CONSIGNES:
A – Répondez aux questions suivantes à partir de la critique du film :
(i) Quelle mention en anglais figure sur l'écusson chinois ?
(ii) Combien de temps dure le duel contre Scott Adkins ?
(iii) Quelle munition tire le QBZ-95 ?
B – Résumez la critique du film en deux phrases.
C – Poursuivez la critique du film à partir de la dernière phrase, s'il vous plaît.

EXTRAIT DU TEXTE:
Le film tourne essentiellement autour de la fibre patriotique. Punchlines que n'auraient pas reniées les pires Chuck norris - "Ceux qui affrontent la détermination de la Chine, n'ont aucun endroit où se cacher!" ou encore " Tu ne sais pas parler chinois? enculé" (alors que l'écusson chinois comporte en anglais la mention...I FIGHT FOR CHINA) - démonstration de sens du devoir et d'attitudes à la limite de l'héroïsme puéril propre à renvoyer les vigilantes movies du Bollywood voisin à ses chères études, et une confiance aveugle en la suprématie de l'art guerrier chinois, multiséculaire, très au fait des techniques étrangères et donc concevant la guerre comme une immense partie de jeu plateau, mâtiné de visuels très "battlefield 4". Le tout saupoudré d'un Mandarin (je l'ai vu en VOST) à l'accent martial et ne faisant pas honneur à cette si belle langue.
Et les acteurs dans tout cela. Wu Jing est aérien, rapide, élancé mais totalement décrédibilisé par son personnage de surhomme à l'humour le plus cool du monde. Alors qu'une balle s'est logée dans son bras droit, qu'une autre l'ait frappé à la clavicule gauche, le voici qui vient d'échapper à l'explosion d'une mine anti-personnelle "mortelle à 98% dans un rayon de 30m", le projetant au sol le souffle et la conscience éteints. Se réveillant, tout sourire, il ne trouve rien d'autre que demander à son commandant - une femme, la Chine est terriblement moderne, si, si ! - si elle est en couple, le vicelard ne loupant pas une occasion de lui faire un brin de causette lourdingue, y compris en pleine communication avec l'état major chinois. Une balle dans le flanc droit puis une dans les côtes gauches plus tard, notre ami se bat dans un duel de 4min20 sans intérêt en sautant comme un cabri sur Scott Adkins. Ce dernier n'est pas en reste, touché à trois ou quatre reprises - j'ai perdu le fil - un couteau planté dans la cuisse, la lame dans le genou, notre ami saute à hauteur d'homme pour décocher un high kick des plus dévastateurs. C'est bien connu le QBZ-95 (le fusil automatique chinois) qui tire du 5,8 × 42 mm fait l'effet d'un lance petit pois, je ne parle même pas des trois chargeurs de leurs pistolets 9 mm respectifs (il me semble même que Scott Adkins utilise un 40. S&W, à confirmer...) . Non vraiment, la guerre, la vraie, celle qui fait mal c'est à main nue.

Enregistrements

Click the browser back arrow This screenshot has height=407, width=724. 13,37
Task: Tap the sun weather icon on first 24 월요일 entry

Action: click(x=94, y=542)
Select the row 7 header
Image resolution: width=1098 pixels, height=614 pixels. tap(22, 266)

RÉPONSES PAR CONSIGNE:
A –
(i) I FIGHT FOR CHINA
(ii) 4 min 20
(iii) Du 5,8 × 42 mm

B – La critique reproche au film de tourner autour de la fibre patriotique, avec des répliques outrancières, un héroïsme puéril, une confiance aveugle dans l'art guerrier chinois et un mandarin à l'accent martial. Elle juge Wu Jing décrédibilisé par son personnage de surhomme qui plaisante malgré les balles et l'explosion d'une mine, et raille des combats où les personnages, criblés de blessures, continuent de se battre à mains nues.

C –
Wu Jing, totalement risible donc, ne s'offre pas le tandem tant attendu avec Scott Adkins. Ce dernier à un moment donné livre sa vérité sur le fondement de son engagement militaire: "Money" (c'est un occidental !) Est ce là également la vérité de son engagement dans ce bousin décérébré? pourtant le film sur le papier se laisse voir. 12 millions de Budget, une image satisfaisante, deux excellents combattants et chorégraphes, une scène d'ouverture pas désagréable et un scénario qui aurait pu donner un vrai bon film virant du classique film de guerre au métrage survivaliste.
Mais à bien y regarder on trouve quelques horreurs. Incrustations de sang ratées, une meute de loups (les animaux pas les chinois) en CGI abominables, des bombinettes qui font plus de flammèches et d'étincelles que de dégâts apparents, et un casting sans doute assez réduit. L'opposition se bornant principalement à une vingtaine d'hommes contre 6 ou 7 mercenaires et un QG rempli d'anonymes. On notera le jeu profondément inutile de la jolie Yu Nan, le commandant de l'unité des Loups, qui fait figure de cerveau et de hacker mais dont la seul intérêt réside dans ses lèvres excessivement pulpeuses. Sa participation à Expendables: 2 (2012) avait été autrement plus gratifiante. Ici elle reste plantée devant une table/un homme/une chaise en uniforme, sans jamais se dérider. La scène où elle est sommée de révéler devant tout l'état-major sa situation amoureuse, sans doute pour exciter le héros qui a besoin d'une poussée d'hormones pour se relever et achever sa mission est un grand moment de solitude. On en est gêné pour elle, démonstration involontaire ou non de machisme et d'un sexisme rare. On en vient à se dire qu'elle finira dans les bras du héros, l'embrassant langoureusement en guise de récompense de ce dur labeur. Que neni la chaste pudeur chinoise nous évitera ce climax de tension sexuelle et on en vient à le regretter. On se dit qu'elle s'est fait humilier pour cela... aboutir à un dernier plan où les deux amants en devenir roulent sagement côte à côte en jeep (placement produit pour la firme automobile chinoise MengShi si je ne me trompe) en se promettant un simple verre et plus qui sait (mais dans le regard, que dans le regard). Comme le film en fait, tout est vain, vide et bête. La Chine mérite mieux que cela !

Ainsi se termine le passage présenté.